══ SELECTED TEXT

Lesson 1.1: How the Mediterranean Sea Came To Be

Subject

Topic 1: What Is the Mediterranean?

Description

This lesson describes the geologic history of the Mediterranean through study of animated video and maps.

Creator

Susan Douglass

Source

Our Shared Past in the Mediterranean: A World History Curriculum Project for Educators

Publisher

Ali Vural Ak Center for Global Islamic Studies, George Mason University

Date

2014

Rights

2014 Ali Vural Ak Center for Global Islamic Studies, George Mason University, published under Creative Commons – Attribution-No Derivatives 3.0 License

Duration

30-45 minutes

Objectives

• Students will identify tectonic forces that created the Mediterranean Sea and surrounding landscape • They will draw correlations between tectonic forces in the Mediterranean region and the current topography and seismic activity there.

Materials

1. Student handouts 1.1.1 (Digital Tectonic Activity Map); 1.1.2 (video questions for “The Formation of the Mediterranean Sea”)

2. Video segment “The Formation of the Mediterranean Sea, Chapter One” on the geologic formation of the Mediterranean at http://www.youtube.com/watch?v=MAJp65hxS8M - from Journey to the depths of the Mediterranean Sea Ivan Saliba, Planet Sea Productions, produced by Shaun Arrigo, Planet Sea Productions, 2007.

3. OPTIONAL: see links to features on discoveries about the ancient Black Sea flood, under Lesson Plan Text, #6.

Lesson Plan Text

1. Start by showing (and repeating, if necessary) a 1-minute animated gif of tectonic movement in the past 750 million years, University of California Museum of Paleontology. “Plate Tectonics Animation.” http://www.ucmp.berkeley.edu/geology/anim1.html. Note the long time periods over which these movements took place (mere centimeters per year!), using the slider to the right of the animated map. Have students focus on the formation of the Mediterranean region.

2. Use Student Handout 1.1.1, the Digital Tectonic Activity Map (DTAM) to introduce or review the concept of plate tectonics, describing the different types of forces that act on the earth’s crust. Have students look over the map and answer the questions. Check student understanding of the map key symbols and the effects of spreading zones, subduction zones, faults and uplift in moving continental plates and altering landforms.

════
══ RAW DATA

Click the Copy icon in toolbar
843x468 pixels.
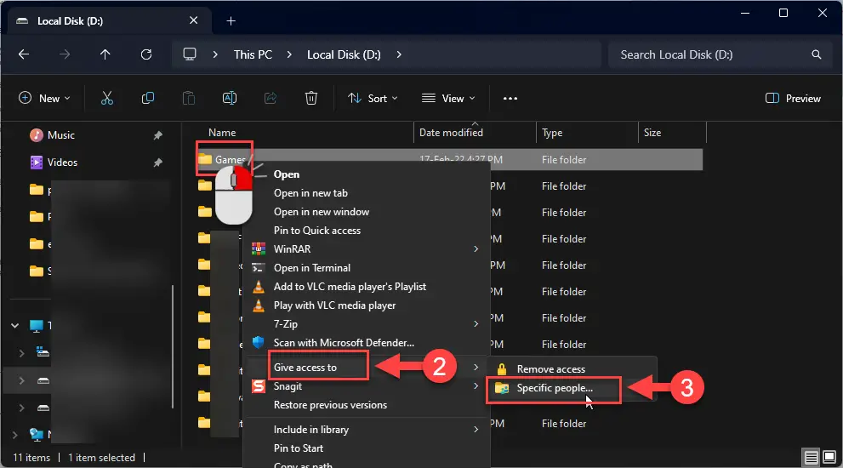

════
══ RAW DATA

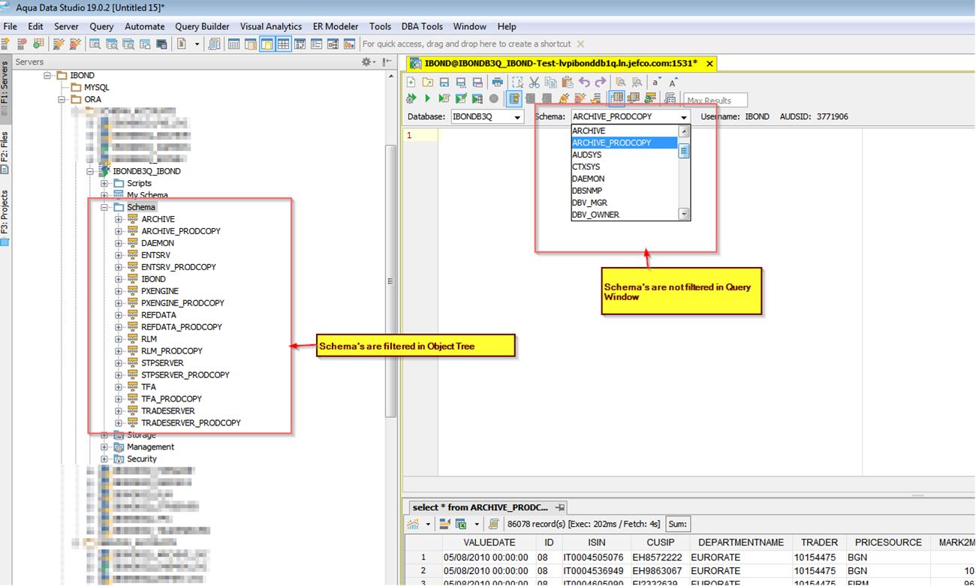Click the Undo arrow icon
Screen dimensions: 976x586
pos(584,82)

════
══ RAW DATA

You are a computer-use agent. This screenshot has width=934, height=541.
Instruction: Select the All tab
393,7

════

**WRITTEN REQUEST**
Answer these from the Mediterranean lesson plan:
1. Who is named as its creator?
2. How long is the lesson meant to last?
3. How many years of tectonic movement does the animated gif in step 1 cover?
You won't need the entries.

**OUTPUT OF THE EXERCISE**
1. Susan Douglass
2. 30-45 minutes
3. 750 million years